L’histoire a été révélée en mai 2022 par le réseau TSN, un média canadien spécialisé dans le sport. L’agression serait survenue en juin 2018 dans un hôtel de London, en Ontario, après la tenue d’un gala de la Fondation d’Hockey Canada et un tournoi de golf en l'honneur de l’équipe canadienne de hockey junior, victorieuse au championnat du monde quelques mois auparavant.
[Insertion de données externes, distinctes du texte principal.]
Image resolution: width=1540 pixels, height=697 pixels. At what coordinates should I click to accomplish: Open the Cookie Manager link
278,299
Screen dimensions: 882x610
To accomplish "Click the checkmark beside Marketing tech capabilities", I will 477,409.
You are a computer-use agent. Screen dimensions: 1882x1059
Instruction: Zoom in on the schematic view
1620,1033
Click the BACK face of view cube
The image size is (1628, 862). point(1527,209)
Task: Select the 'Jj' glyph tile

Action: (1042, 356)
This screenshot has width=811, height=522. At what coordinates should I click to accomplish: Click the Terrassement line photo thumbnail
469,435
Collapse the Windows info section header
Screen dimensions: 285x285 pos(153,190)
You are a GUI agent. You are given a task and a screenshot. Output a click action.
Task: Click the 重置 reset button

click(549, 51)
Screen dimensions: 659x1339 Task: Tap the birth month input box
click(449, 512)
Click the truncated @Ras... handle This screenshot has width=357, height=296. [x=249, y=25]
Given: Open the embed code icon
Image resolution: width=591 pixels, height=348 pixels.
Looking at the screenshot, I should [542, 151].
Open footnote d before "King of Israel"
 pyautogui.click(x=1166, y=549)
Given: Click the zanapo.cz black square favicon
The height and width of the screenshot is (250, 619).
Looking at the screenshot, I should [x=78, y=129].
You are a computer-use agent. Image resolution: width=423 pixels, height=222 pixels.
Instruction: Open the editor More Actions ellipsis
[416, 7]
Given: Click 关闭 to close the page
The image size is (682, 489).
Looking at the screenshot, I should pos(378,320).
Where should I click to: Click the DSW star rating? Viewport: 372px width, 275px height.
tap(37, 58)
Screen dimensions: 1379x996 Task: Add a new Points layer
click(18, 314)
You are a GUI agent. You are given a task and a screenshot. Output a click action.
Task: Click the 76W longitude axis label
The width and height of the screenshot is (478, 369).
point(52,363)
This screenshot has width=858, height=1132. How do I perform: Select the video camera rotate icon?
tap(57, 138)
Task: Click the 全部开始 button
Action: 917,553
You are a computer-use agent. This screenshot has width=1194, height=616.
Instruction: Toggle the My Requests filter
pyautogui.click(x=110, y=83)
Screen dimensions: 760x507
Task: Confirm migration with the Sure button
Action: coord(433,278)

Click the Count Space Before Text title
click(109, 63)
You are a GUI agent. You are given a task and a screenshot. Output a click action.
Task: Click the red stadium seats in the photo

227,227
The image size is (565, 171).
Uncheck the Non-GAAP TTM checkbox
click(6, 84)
La jeune femme, alors âgée de 20 ans, aurait rencontré l’un des joueurs dans un bar et l’aurait suivi dans sa chambre d’hôtel où ils ont eu un rapport sexuel. La plaignante allègue qu’il a par la suite fait entrer sept de ses coéquipiers dans la chambre et qu’ils l’ont agressée sexuellement à répétition. Elle soutient avoir été retenue de force alors qu’elle tentait de sortir de la chambre. La jeune femme dépose une poursuite pour 3,55 millions de dollars contre Hockey Canada en avril 2022. L’entente à l’amiable avec la présumée victime se conclut en mai 2022.

A noter que les enquêtes menées par la police et par Hockey Canada dans les mois qui ont suivi la présumée agression n’ont débouché sur rien. Selon une information diffusée par Hockey Canada, la victime n’avait jamais communiqué avec les autorités. Or dans une première sortie publique depuis que l’affaire a été mise au jour, la jeune femme maintient avoir bel et bien porté plainte à la police de London...

Fonds dédié aux "ententes à l'amiable"

La Presse canadienne révèle également, le 18 juillet 2022, qu’Hockey Canada disposait d’un fonds de plusieurs millions de dollars qui servait justement à régler à l’amiable des poursuites intentées contre la fédération, notamment des accusations de nature sexuelle. Ce fonds était puisé dans les montants d’inscription au hockey mineur, et non dans les subventions que versent le gouvernement canadien, ce qui permettait à l’organisme de ne pas rendre de compte.

Hockey Canada confirme l’existence de ce fonds, qui sert à couvrir "un large éventail de dépenses liées aux initiatives de sécurité, de bien-être et d'équité dans l'ensemble de la fédération. Le fonds est également utilisé pour payer les primes d'assurance de l'organisation et pour couvrir toute réclamation non couverte par les polices d'assurance, y compris celles liées aux blessures physiques, au harcèlement et à l'inconduite sexuelle" est-il précisé dans le communiqué de Hockey Canada.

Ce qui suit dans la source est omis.